Consigne A:
Traduisez en anglais cette phrase du texte sur les mendiants : « Au passage des démarcheurs, nous nous sommes arrêtés de parler. »
Consigne B:
Poursuivez le texte sur les mendiants à partir de sa dernière phrase.

S’efforcer de regarder les mendiants dans les yeux


 

Avant, j’avoue, je n’osais pas regarder dans les yeux les mendiants que je croisais dans la rue ou qui venaient vers moi dans le métro pour me réclamer une pièce ou un ticket resto. Plus pour ne pas me rendre voyeur de leur piteuse situation et pour ne pas leur donner le faux espoir que j’allais leur fournir ce qu’ils espéraient (alors que je n’avais soi-disant « rien à leur donner ») que par véritable peur qu’ils m’agressent. Mais je me rends compte avec le temps et l’honnêteté que j’avais bien tort de leur offrir mon attitude fuyante, et que mes « bonnes » excuses étaient bien bêtes. Car non seulement ils n’attendent pas ce bien matériel qu’ils réclament mais qu’en réalité ils n’attendent quasiment que ce regard, au bout du compte. L’argent n’est pour eux qu’un prétexte pour recevoir de l’Amour, pour mendier notre attention, pour être simplement considérés comme des personnes.
 

Hier soir, je revenais avec un jeune ami prêtre de la messe de 22h au Sacré-Cœur à Montmartre. Et dans la ligne 5 du métro, nous avons eu droit au passage d’au moins quatre SDF différents qui ont sollicité notre attention et notre générosité, parfois en récitant par cœur leur demande préparée à l’avance. Nous aurions pu, mon ami et moi, nous réfugier dans notre échange à deux, en prétextant la poursuite et la cohérence de nos propos. Mais ça aurait été du cinéma de bourgeois. Au passage des démarcheurs, nous nous sommes arrêtés de parler. Par décence pour les personnes qui défilaient devant nous.
 

Et quelle ne fut pas notre surprise de voir débarquer un jeune gars de la rue, âgé de 34 ans, à la voix éraillée et au flot de paroles pas toujours très compréhensibles et cohérentes, qui a commencé à déblatérer des propos décousus aux membres de notre wagon. Le plus drôle, c’est que, même de dos, et sans me regarder, il a remarqué que je le fixais du regard (mon regard le plus aimant possible), a senti que je le regardais, et a interrompu son laïus pour s’adresser directement à moi et me dire avec gratitude « Merci de m’écouter. » Avait-il des yeux derrière le tête pour m’avoir grillé ainsi ? En tout cas, Jésus en lui m’a bluffé, sur ce coup-là ! À l’avenir, j’essaierai le plus possible de poser mon regard sur les clochards, juste pour voir les bonnes surprises que ça provoque, même si la démarche a l’air au départ d’être un nid à emmerdes et à pots-de-colle.
 

Au moment de descendre à la Gare d’Austerlitz, j’avais envie de dire à notre orateur barbu : « Toi, Jésus t’attend directement au Paradis ! » Mais au lieu de ça, j’ai adopté la méthode simple de Jean Vanier : demander le prénom. « Comment tu t’appelles ? ». Il m’a répondu, avec une joie stoïque : « Philippe ! » J’ai ri : « Eh bien comme moi ! ». Le gars est spontanément descendu avec nous sur le quai. Juste pour discuter.

[Éléments de données]
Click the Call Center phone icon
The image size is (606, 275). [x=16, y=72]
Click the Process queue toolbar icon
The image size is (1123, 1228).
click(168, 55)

Réponse A:
As the solicitors went by, we stopped talking.

Réponse B:
 

Philippe portait un chapelet autour du cou. Sans jamais se plaindre, il nous a raconté qu’il a fait de la prison, qu’il était très malade et qu’il souffrait affreusement dans plusieurs endroits de son corps, qu’il n’avait plus beaucoup de temps à vivre. Je lui ai présenté mon ami prêtre. Philippe a poursuivi sa présentation en nous disant qu’il avait vécu une expérience de mort imminente durant laquelle il avait vu Jésus de ses propres yeux. Je ne l’interrompais pas. Je continuais de le dévisager avec joie et amour, comme un frère. Et là, il m’a trop fait rire. Il m’a demandé : « Toi, t’es gay ? » J’ai acquiescé en souriant. Il m’a répondu : « Entre homos, on se reconnaît ! … même si je n’ai plus de libido depuis un bout de temps et que ça ne fonctionne plus. » Ce n’est pas le premier SDF homosexuel que je croise. Loin de là. Mais quel cadeau de découvrir cette fraternité inédite et ce point commun de proximité avec les gens de la rue, si mal connu ! J’adore !
 

Après avoir suffisamment échangé, il m’a demandé tout simplement si je pouvais l’aider financièrement, en insistant bien sur le fait qu’il osait « y aller au culot » avec moi, et que pour lui, c’était la chaleur de notre rencontre et non l’argent qui l’importait. Il avait beau dire qu’il avait des problèmes neurologiques et de mémoire, je trouvais ses propos très profonds et empreints d’une grande sagesse évangélique. J’entrevoyais Jésus en lui. Tout simplement.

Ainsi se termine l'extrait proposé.